Clerarcha grammatistis

Scientific classification
- Domain: Eukaryota
- Kingdom: Animalia
- Phylum: Arthropoda
- Class: Insecta
- Order: Lepidoptera
- Family: Xyloryctidae
- Genus: Clerarcha
- Species: C. grammatistis
- Binomial name: Clerarcha grammatistis Meyrick, 1890
- Synonyms: Procometis vepallida Turner, 1917;

= Clerarcha grammatistis =

- Genus: Clerarcha
- Species: grammatistis
- Authority: Meyrick, 1890
- Synonyms: Procometis vepallida Turner, 1917

Species of moth

Clerarcha grammatistis is a moth in the family Xyloryctidae. It was described by Edward Meyrick in 1890. It is found in Australia, where it has been recorded from Western Australia.

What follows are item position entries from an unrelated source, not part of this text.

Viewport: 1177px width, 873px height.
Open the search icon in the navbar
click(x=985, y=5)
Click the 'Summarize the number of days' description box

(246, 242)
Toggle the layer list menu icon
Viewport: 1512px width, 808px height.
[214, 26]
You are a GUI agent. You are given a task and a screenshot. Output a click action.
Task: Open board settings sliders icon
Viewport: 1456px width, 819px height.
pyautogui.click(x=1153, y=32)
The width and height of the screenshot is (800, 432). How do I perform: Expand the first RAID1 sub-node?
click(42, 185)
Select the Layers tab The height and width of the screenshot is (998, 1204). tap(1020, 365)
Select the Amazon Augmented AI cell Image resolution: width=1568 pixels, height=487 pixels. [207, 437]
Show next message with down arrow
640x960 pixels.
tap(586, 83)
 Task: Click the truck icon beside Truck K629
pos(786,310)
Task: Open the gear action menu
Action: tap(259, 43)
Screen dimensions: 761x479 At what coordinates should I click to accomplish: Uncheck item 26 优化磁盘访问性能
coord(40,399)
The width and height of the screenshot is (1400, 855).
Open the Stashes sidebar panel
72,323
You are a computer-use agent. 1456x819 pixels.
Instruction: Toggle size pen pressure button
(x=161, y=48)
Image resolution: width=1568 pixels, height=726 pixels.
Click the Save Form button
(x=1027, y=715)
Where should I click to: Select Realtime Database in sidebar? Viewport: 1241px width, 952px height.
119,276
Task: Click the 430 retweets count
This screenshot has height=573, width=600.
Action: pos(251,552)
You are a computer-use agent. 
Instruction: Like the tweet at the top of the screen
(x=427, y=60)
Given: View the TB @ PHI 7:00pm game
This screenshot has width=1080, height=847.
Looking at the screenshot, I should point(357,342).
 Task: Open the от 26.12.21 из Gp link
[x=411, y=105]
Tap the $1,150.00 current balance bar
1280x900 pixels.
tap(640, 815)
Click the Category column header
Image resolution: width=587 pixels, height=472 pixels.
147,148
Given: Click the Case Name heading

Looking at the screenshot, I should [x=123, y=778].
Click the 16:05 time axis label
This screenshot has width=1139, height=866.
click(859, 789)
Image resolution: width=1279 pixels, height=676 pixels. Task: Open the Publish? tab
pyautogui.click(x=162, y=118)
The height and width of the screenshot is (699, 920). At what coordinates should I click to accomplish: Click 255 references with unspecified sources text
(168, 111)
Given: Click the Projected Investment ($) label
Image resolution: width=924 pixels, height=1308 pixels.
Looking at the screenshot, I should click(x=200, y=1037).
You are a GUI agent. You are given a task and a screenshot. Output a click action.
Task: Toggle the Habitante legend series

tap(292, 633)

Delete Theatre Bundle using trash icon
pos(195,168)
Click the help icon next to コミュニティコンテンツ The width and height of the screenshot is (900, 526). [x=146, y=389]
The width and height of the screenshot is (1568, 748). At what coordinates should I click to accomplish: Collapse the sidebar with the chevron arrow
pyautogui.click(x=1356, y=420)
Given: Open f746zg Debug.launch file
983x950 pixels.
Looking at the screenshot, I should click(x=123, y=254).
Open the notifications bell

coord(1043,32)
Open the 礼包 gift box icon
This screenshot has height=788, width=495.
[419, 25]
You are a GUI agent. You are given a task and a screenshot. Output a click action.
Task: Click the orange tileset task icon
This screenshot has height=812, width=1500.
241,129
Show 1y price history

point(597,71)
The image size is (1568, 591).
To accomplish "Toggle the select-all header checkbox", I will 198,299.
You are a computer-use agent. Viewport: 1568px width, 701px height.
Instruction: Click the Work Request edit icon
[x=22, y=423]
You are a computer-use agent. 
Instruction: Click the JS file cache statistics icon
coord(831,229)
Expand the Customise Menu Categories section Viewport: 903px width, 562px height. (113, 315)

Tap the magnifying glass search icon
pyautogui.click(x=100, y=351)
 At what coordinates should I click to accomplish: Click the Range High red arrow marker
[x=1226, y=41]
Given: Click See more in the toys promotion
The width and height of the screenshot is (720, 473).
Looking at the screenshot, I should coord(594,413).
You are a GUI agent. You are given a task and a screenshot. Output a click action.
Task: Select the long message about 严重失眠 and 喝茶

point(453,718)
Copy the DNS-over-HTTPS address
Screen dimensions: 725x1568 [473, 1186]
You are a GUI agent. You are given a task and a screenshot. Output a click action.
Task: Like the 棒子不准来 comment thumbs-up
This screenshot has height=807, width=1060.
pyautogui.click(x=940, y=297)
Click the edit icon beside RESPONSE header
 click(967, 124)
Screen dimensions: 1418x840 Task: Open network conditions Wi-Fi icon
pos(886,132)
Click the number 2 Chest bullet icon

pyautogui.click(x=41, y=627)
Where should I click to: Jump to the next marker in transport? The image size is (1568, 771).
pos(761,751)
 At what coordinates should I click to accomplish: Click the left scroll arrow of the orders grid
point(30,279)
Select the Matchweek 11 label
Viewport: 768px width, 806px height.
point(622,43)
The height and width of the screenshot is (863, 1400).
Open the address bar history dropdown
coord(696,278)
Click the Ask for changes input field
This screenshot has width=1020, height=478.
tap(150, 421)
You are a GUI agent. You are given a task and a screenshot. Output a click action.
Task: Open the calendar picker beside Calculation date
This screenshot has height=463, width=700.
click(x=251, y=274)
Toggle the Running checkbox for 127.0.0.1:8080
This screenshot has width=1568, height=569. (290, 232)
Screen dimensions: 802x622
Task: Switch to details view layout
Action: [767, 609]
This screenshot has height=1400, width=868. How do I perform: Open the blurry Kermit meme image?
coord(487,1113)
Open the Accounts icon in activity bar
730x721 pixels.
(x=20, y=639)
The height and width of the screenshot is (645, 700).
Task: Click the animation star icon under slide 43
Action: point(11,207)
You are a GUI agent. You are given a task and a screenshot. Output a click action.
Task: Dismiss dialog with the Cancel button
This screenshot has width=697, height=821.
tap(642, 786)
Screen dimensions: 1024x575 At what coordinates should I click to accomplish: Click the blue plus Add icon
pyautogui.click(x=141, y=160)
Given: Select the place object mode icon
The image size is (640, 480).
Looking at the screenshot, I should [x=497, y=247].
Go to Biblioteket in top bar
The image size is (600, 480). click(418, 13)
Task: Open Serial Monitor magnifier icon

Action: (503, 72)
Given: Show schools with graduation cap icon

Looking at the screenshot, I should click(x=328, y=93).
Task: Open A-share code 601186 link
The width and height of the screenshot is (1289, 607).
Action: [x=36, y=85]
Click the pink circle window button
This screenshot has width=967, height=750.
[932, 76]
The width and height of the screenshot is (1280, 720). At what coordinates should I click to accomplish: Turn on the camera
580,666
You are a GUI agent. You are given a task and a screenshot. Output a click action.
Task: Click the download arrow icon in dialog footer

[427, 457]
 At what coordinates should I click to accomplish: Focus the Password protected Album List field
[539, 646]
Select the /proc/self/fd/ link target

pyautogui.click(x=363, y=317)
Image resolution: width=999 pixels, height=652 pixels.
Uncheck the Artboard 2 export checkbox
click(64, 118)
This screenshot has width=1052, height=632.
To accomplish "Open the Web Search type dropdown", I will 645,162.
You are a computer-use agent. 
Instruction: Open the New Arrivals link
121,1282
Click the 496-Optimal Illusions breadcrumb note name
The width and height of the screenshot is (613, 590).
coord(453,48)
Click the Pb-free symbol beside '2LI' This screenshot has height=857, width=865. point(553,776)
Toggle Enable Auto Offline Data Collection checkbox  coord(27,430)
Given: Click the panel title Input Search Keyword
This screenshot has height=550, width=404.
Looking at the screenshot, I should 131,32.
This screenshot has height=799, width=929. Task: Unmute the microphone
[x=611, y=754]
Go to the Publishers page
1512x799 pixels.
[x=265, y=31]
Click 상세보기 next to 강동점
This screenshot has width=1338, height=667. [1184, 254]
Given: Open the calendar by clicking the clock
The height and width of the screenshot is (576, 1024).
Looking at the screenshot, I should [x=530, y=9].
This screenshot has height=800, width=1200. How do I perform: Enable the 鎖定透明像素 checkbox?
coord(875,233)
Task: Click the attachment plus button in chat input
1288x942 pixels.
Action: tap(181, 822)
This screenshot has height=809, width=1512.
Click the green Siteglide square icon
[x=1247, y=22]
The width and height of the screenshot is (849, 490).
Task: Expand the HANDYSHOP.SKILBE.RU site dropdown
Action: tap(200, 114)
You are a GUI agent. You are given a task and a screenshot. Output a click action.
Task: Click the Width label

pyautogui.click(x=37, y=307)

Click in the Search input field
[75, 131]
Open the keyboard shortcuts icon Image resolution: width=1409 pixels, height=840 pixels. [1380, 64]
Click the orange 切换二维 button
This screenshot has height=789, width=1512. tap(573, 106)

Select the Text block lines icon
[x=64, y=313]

The wingspan is 21–26 mm. The forewings are ochreous grey, irregularly and suffusedly irrorated (sprinkled) with white and with a black longitudinal dash beneath the costa near the base, as well as a small white spot in the disc at two-fifths, followed and often preceded by small suffused spots of black scales, and a small blackish suffused spot on the fold rather obliquely before this. There is a small transverse whitish spot in the disc at two-thirds, posteriorly suffusedly margined with black, and followed by some scattered black scales. There is also an indistinct cloudy whitish line from the costa beyond the middle very obliquely outwards to near the apex, then sharply angulated, and continued to the anal angle. The hindwings are pale whitish fuscous.